### DATA SHOWN
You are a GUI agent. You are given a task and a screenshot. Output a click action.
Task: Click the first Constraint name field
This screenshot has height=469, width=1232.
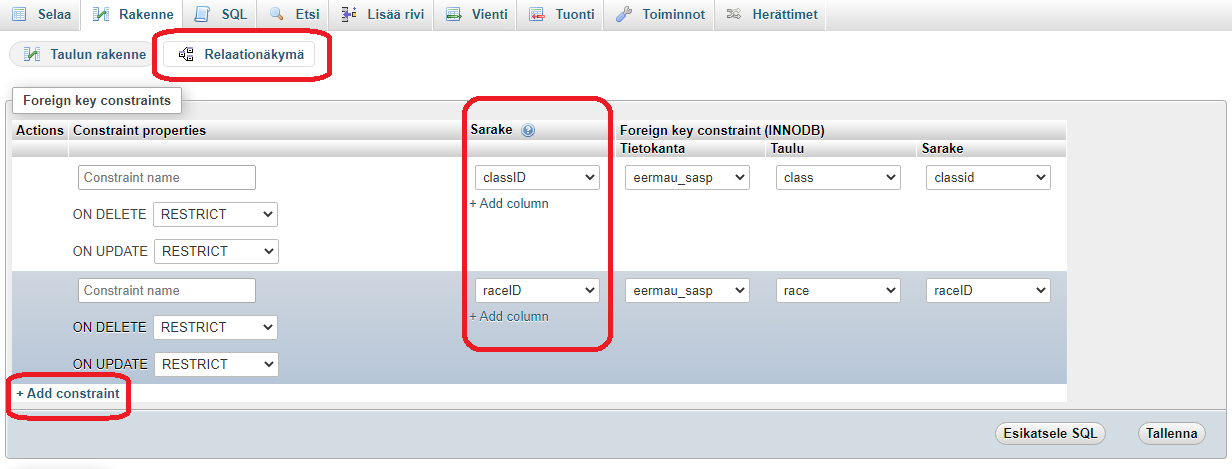pyautogui.click(x=166, y=178)

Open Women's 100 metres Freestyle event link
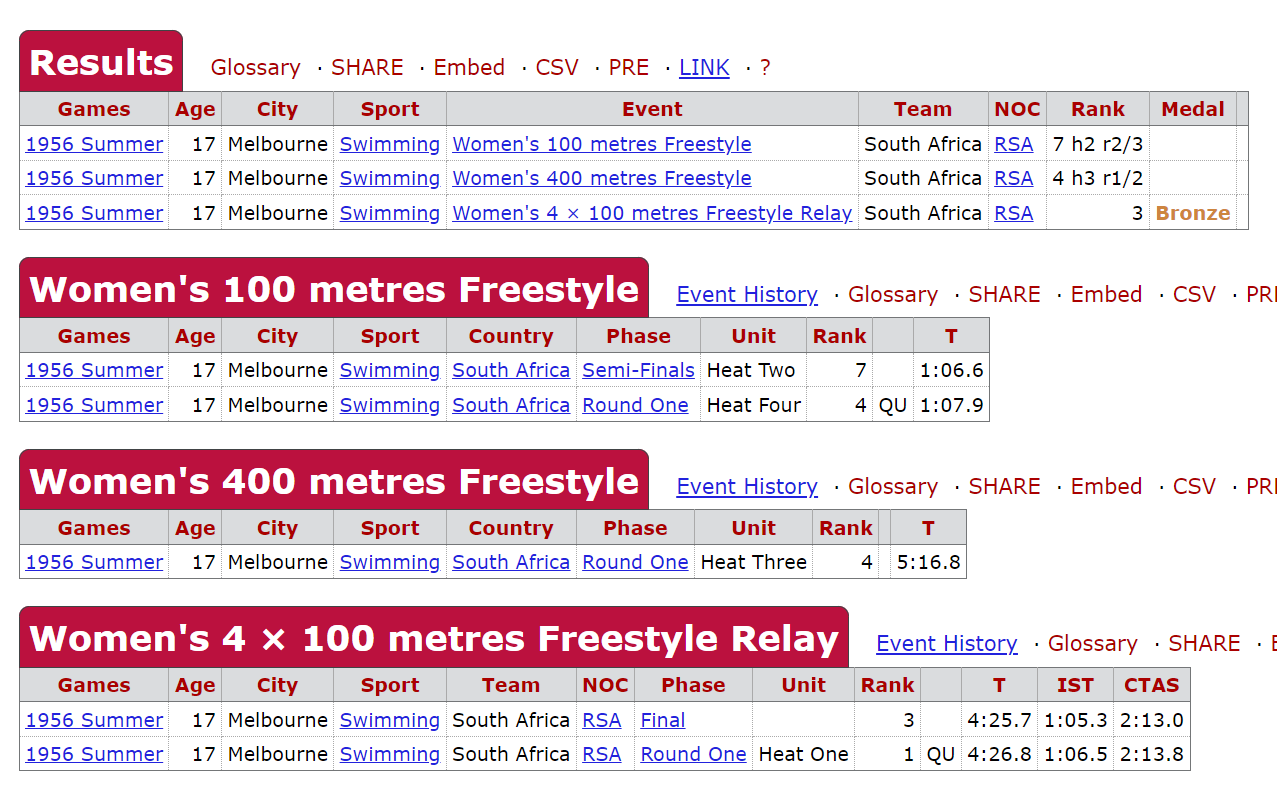click(601, 144)
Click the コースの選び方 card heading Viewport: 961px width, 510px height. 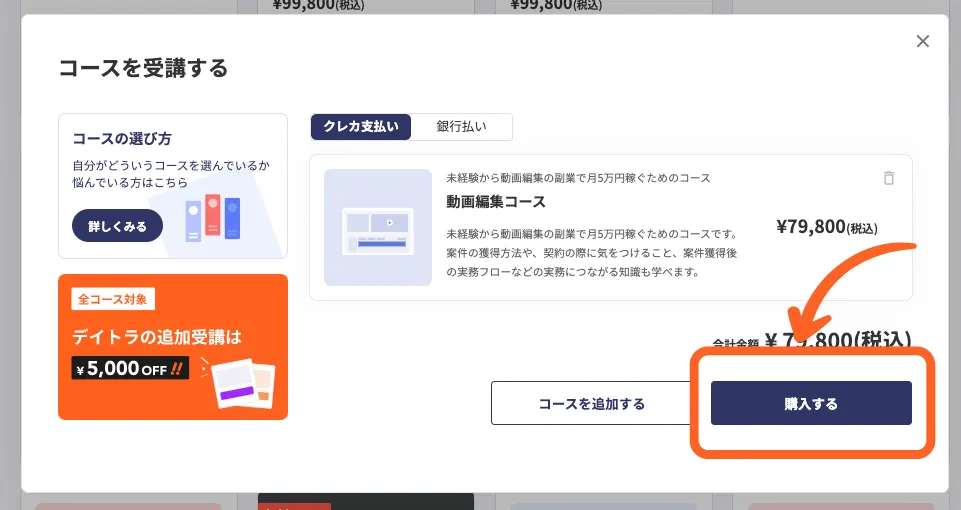pos(121,139)

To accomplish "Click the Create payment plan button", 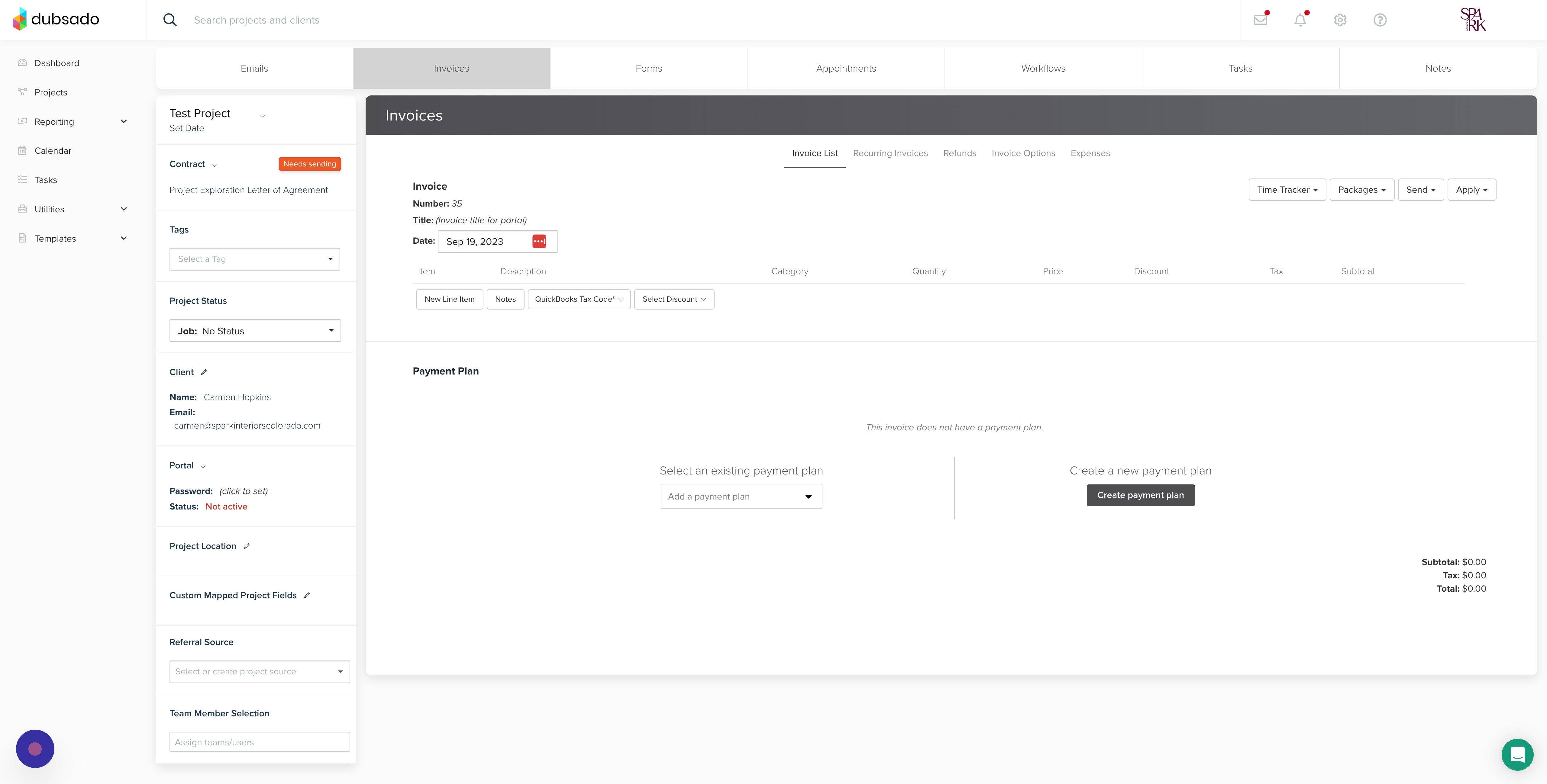I will click(1140, 495).
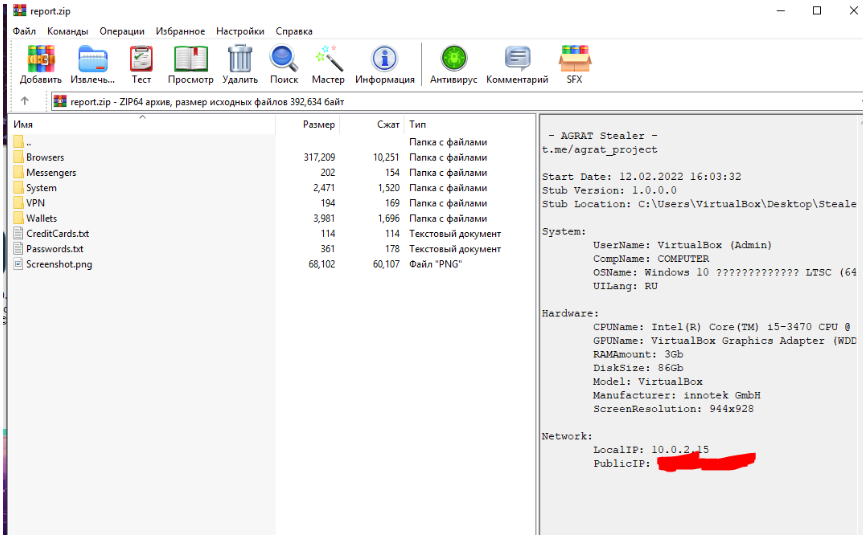Click the Добавить (Add) toolbar icon
This screenshot has width=863, height=537.
click(x=41, y=59)
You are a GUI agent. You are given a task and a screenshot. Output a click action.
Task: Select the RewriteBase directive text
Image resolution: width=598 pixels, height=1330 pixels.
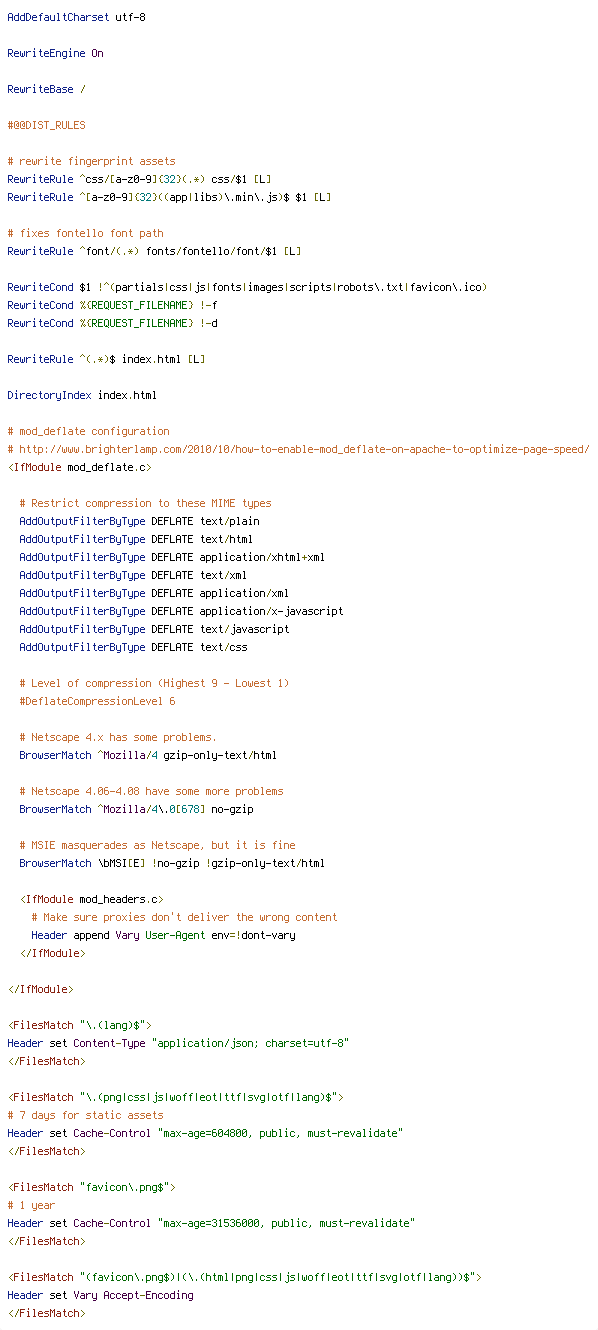(46, 89)
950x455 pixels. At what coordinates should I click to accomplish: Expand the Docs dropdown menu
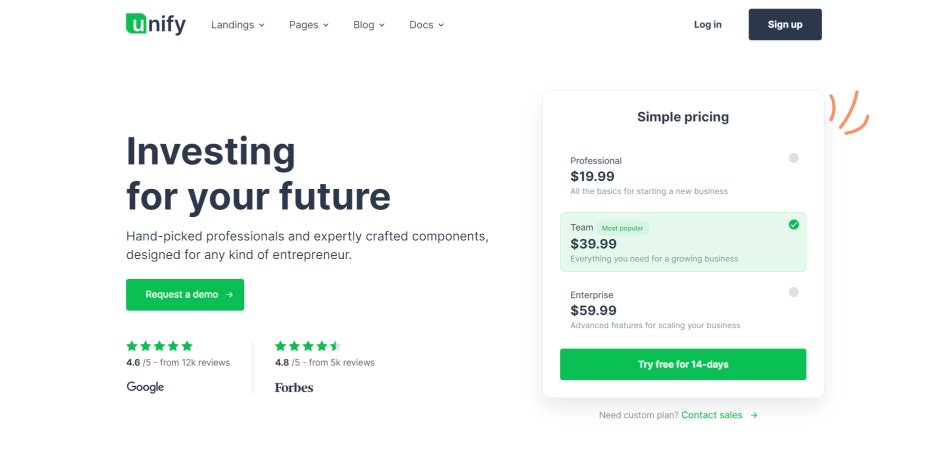pos(426,25)
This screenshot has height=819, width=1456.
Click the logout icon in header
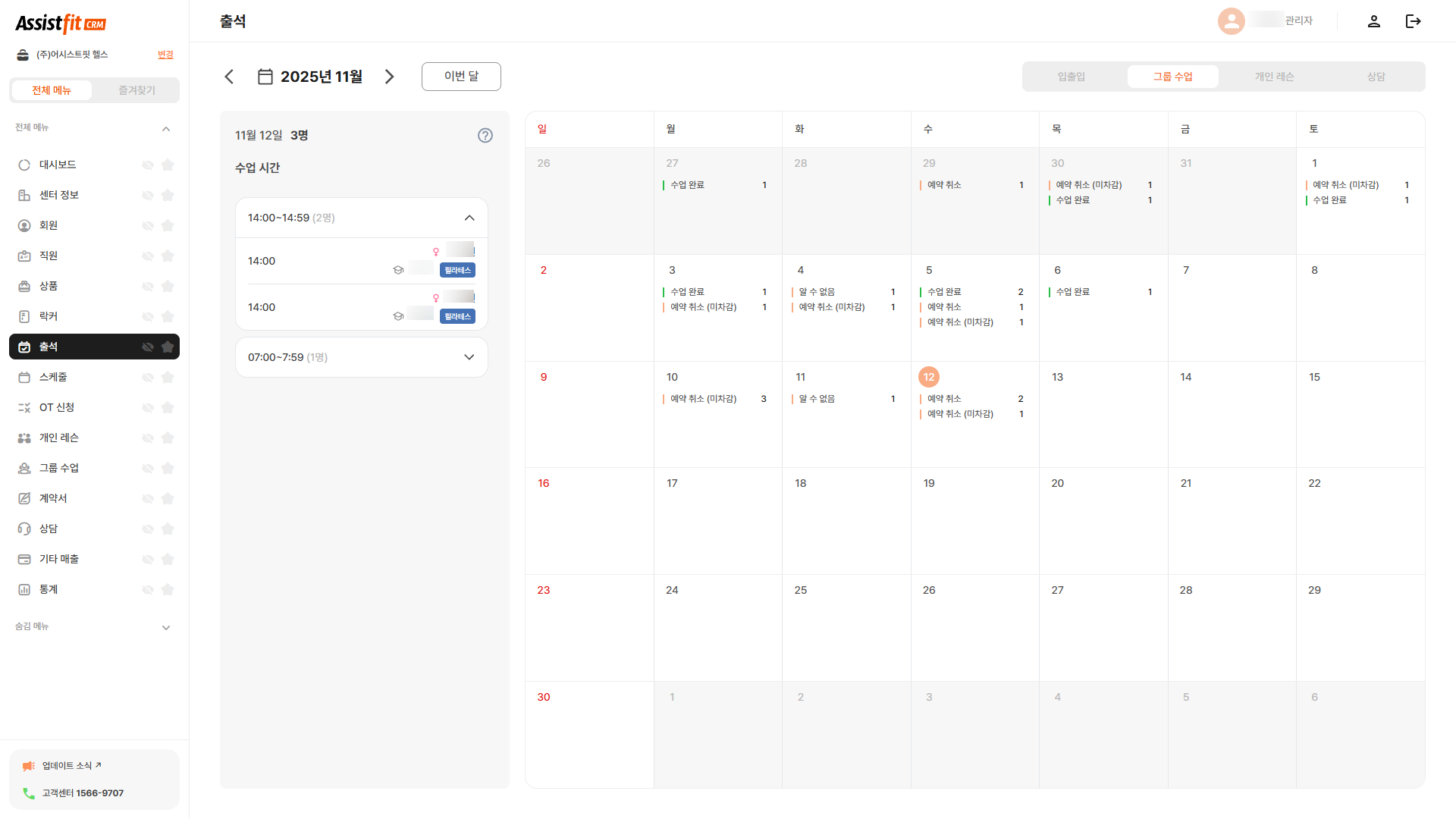coord(1413,21)
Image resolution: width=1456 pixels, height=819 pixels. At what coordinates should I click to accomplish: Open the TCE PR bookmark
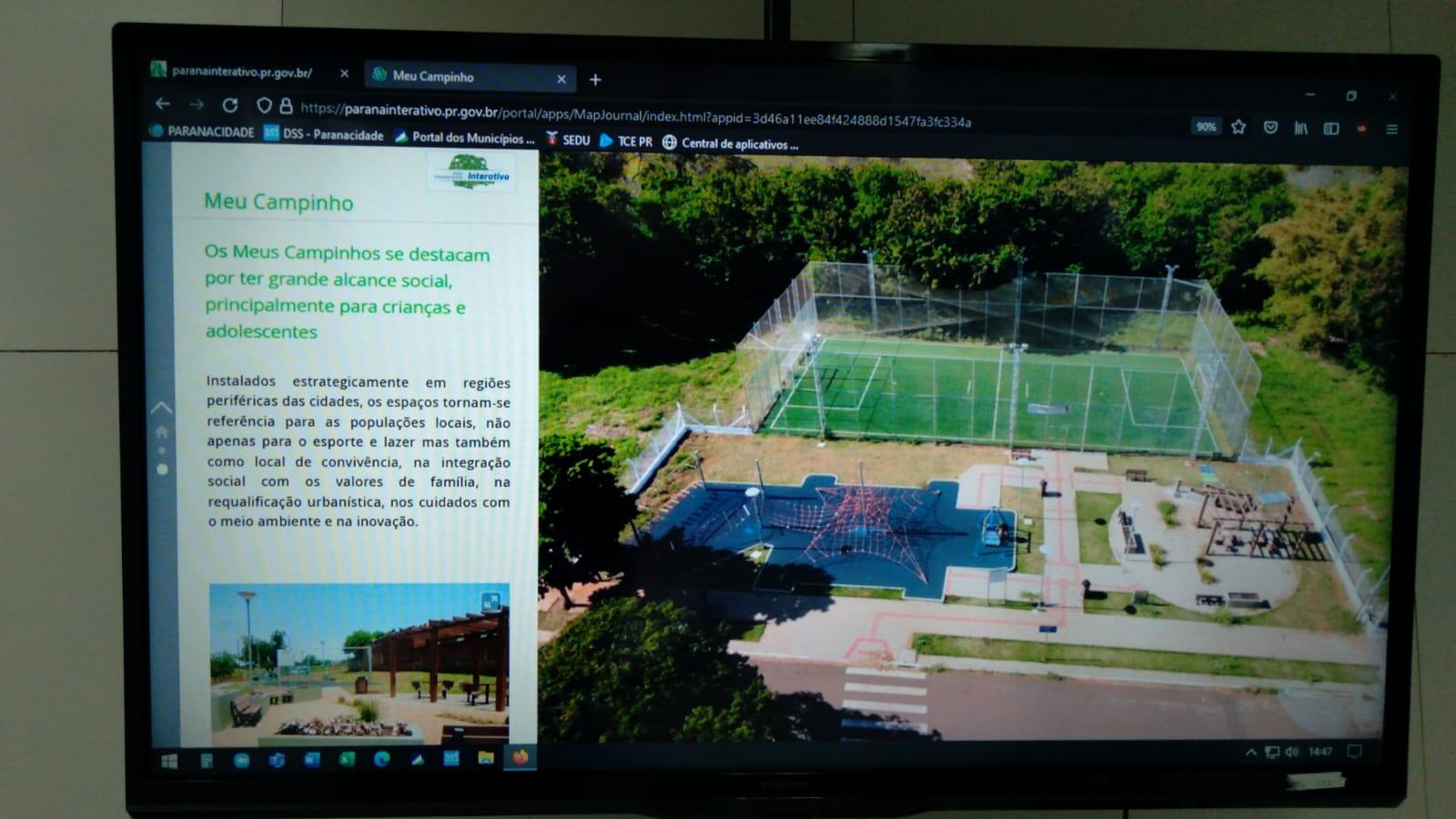(x=626, y=141)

### GOAL OF THE EXERCISE
Quote the data word for word, starting at the line that contains "Image resolution: width=1456" and running to the end of the data, and omit the pictures.

### SOLVED EXERCISE
Image resolution: width=1456 pixels, height=819 pixels. At what coordinates should I click to accomplish: Open the TCE PR bookmark
(x=626, y=141)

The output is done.